▶ **Instructions for the task**
A faithful copy of every record is needed here. Images must not appear in it.

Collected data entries
:::::

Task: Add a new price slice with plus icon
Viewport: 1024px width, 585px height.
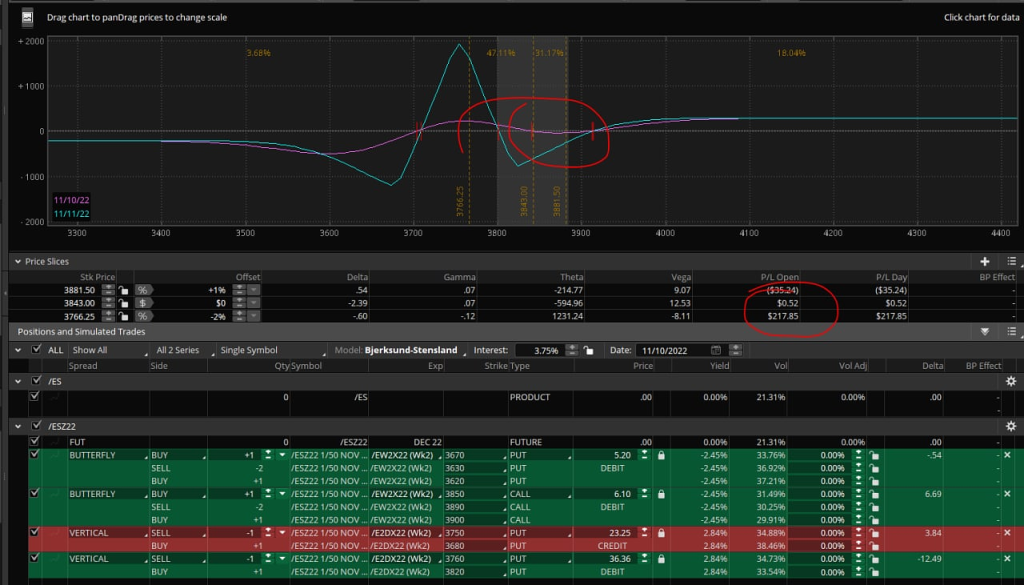Action: click(x=986, y=261)
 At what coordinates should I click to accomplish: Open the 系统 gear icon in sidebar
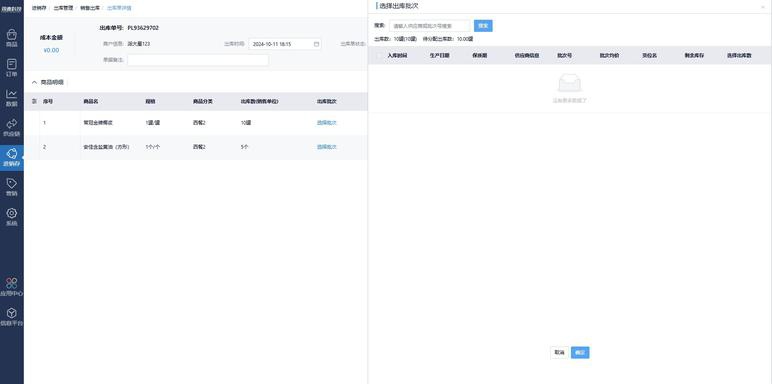[12, 217]
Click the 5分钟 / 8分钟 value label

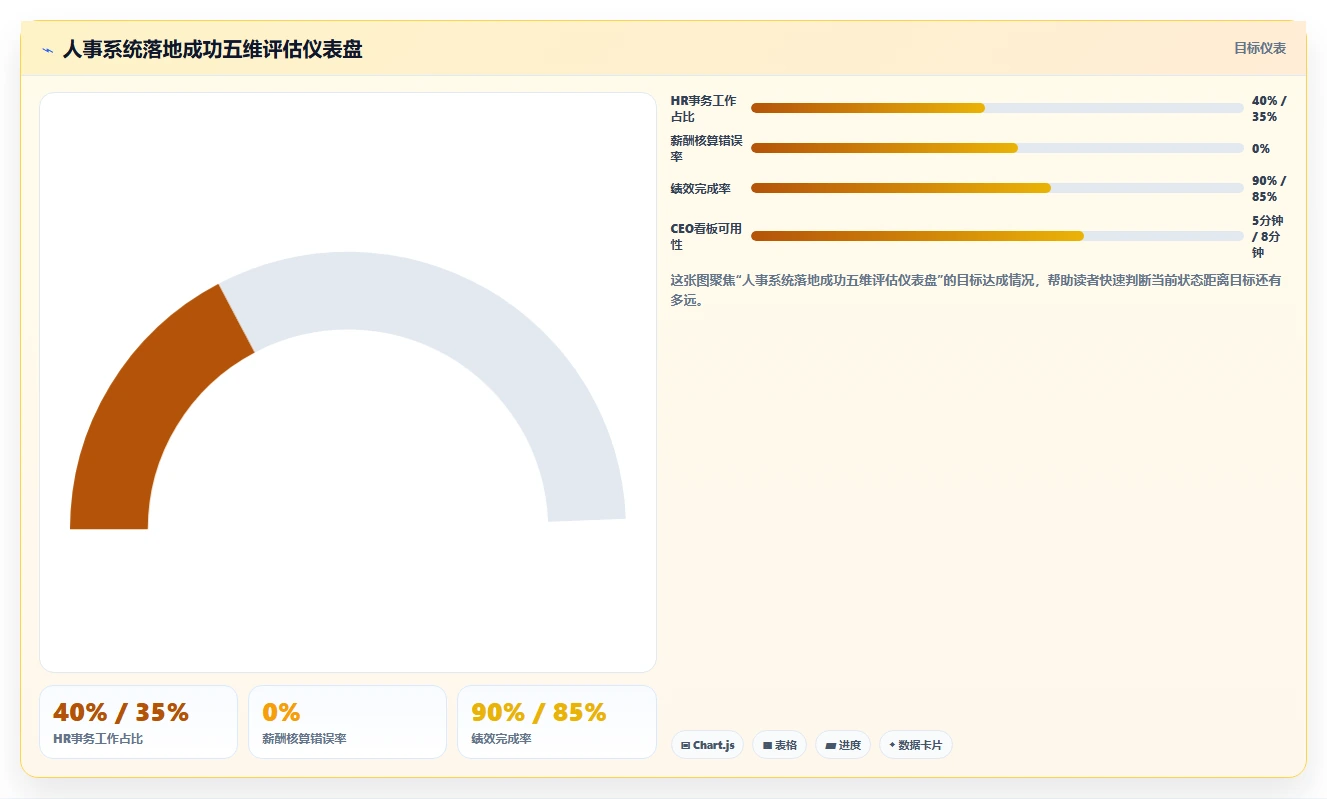pos(1268,236)
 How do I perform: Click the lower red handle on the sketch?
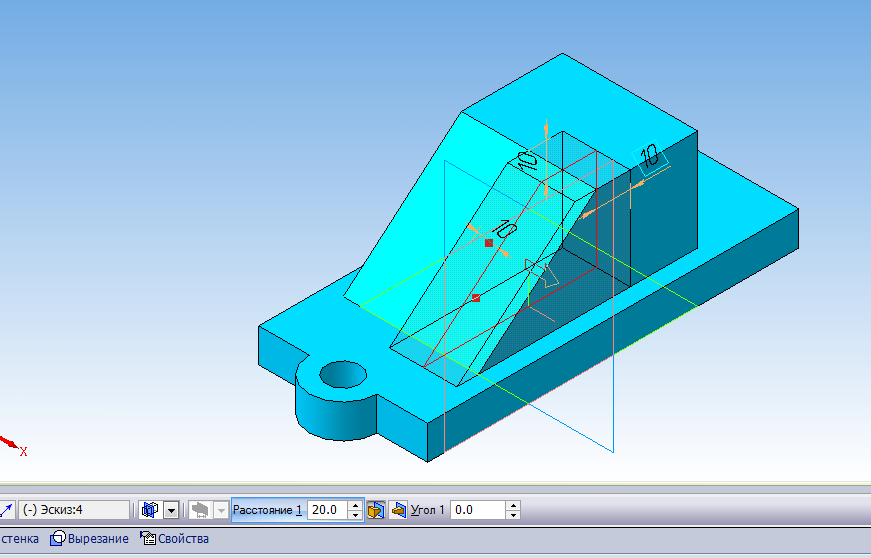point(475,297)
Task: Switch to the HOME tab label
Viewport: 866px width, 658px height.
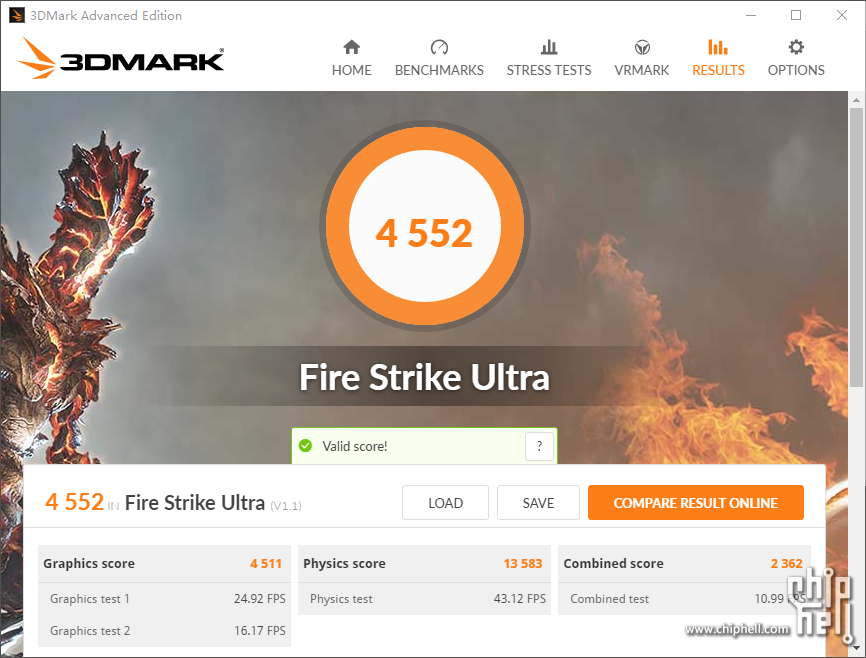Action: [x=351, y=70]
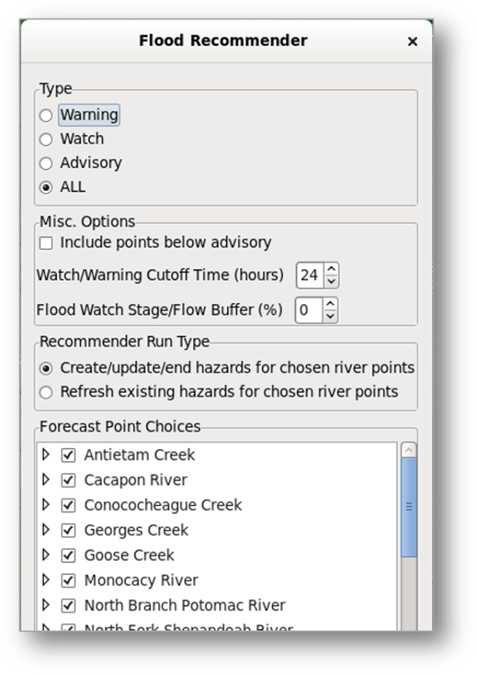This screenshot has height=674, width=477.
Task: Click the Cutoff Time hours input field
Action: (310, 275)
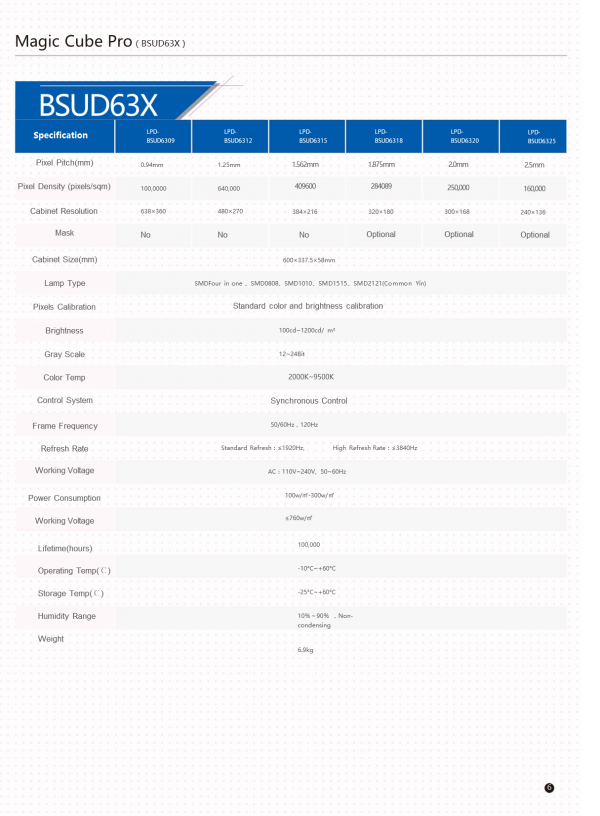Click the Mask value under LPD-BSUD6318

point(381,235)
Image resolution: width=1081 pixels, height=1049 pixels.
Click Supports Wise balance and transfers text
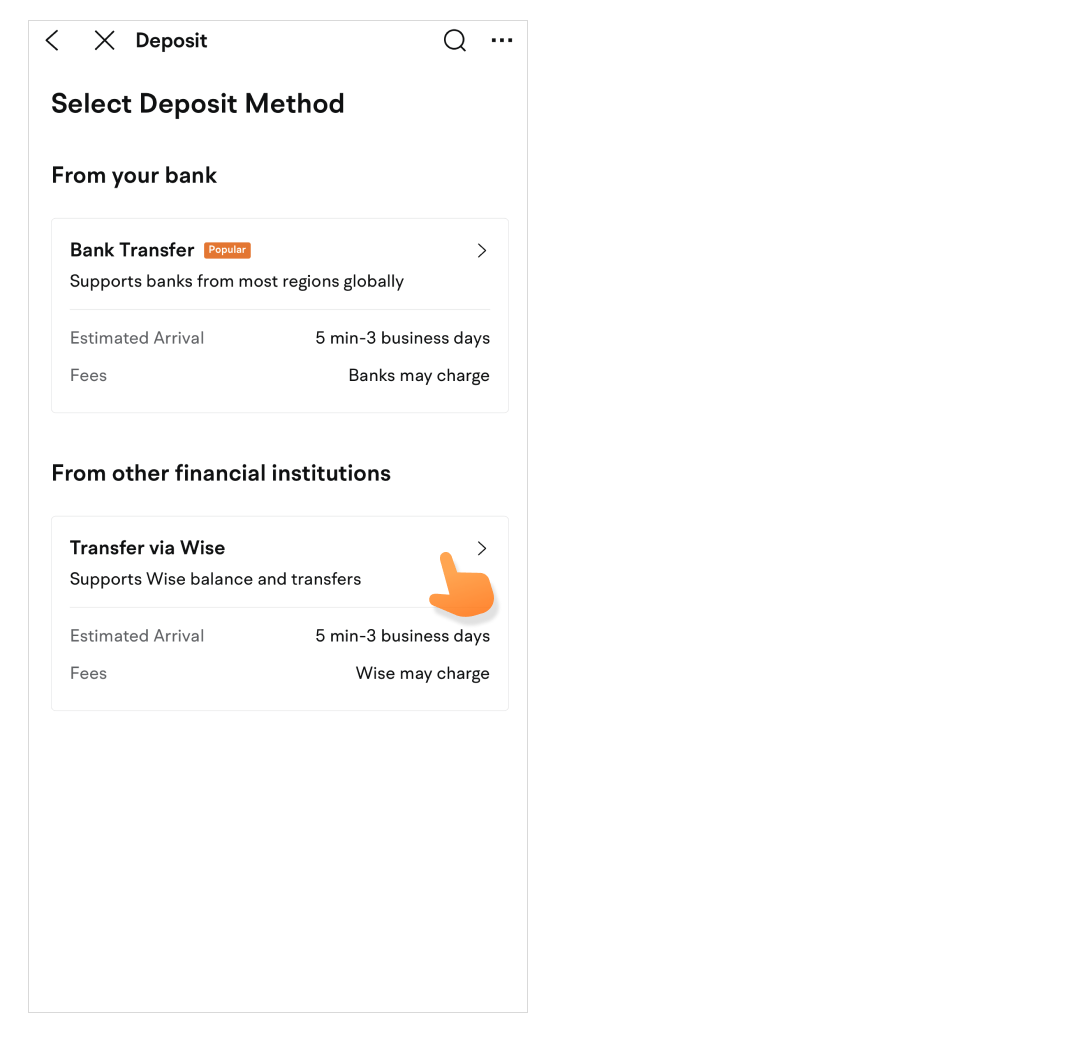(x=215, y=579)
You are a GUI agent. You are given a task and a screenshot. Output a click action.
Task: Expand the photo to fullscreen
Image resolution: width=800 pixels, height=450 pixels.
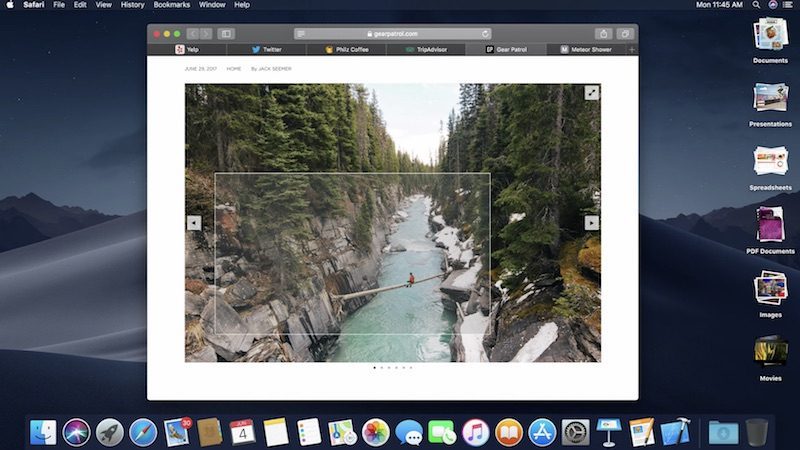(591, 92)
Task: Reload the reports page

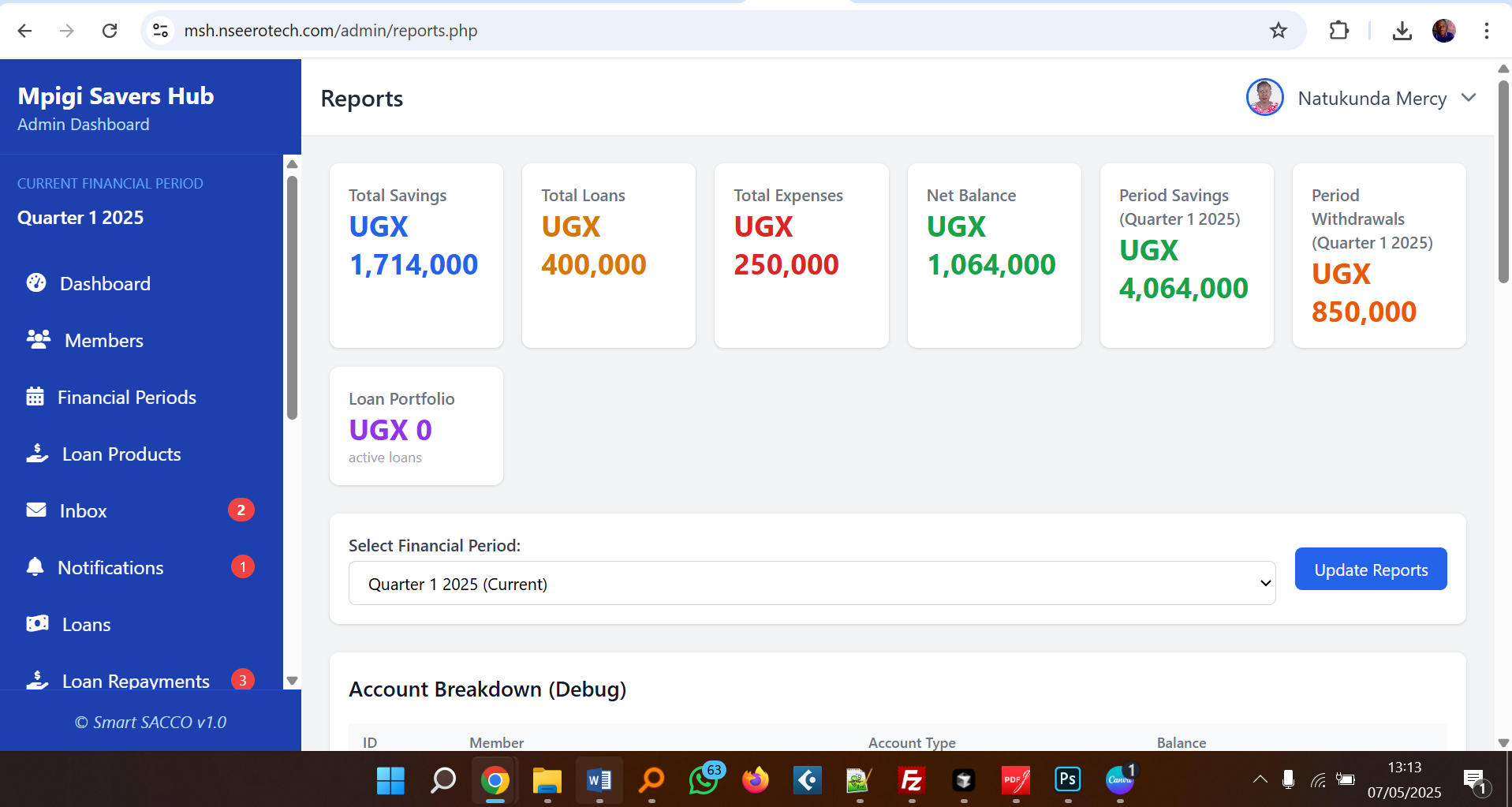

:::::

▶ **Expected answer**
Task: Add a new price slice with plus icon
Viewport: 1024px width, 585px height.
Action: click(x=986, y=261)
 At what coordinates should I click to accomplish: Open the 系统 gear icon in sidebar
[12, 217]
Click the 5分钟 / 8分钟 value label

pos(1268,236)
 How do I perform: Click the lower red handle on the sketch?
point(475,297)
Task: Switch to the HOME tab label
Viewport: 866px width, 658px height.
Action: [x=351, y=70]
This screenshot has height=674, width=477.
Task: Click the Cutoff Time hours input field
Action: (310, 275)
Click the Mask value under LPD-BSUD6318

point(381,235)
Image resolution: width=1081 pixels, height=1049 pixels.
Click Supports Wise balance and transfers text
(x=215, y=579)
You are a GUI agent. You are given a task and a screenshot. Output a click action.
Task: Expand the photo to fullscreen
Image resolution: width=800 pixels, height=450 pixels.
(591, 92)
Task: Reload the reports page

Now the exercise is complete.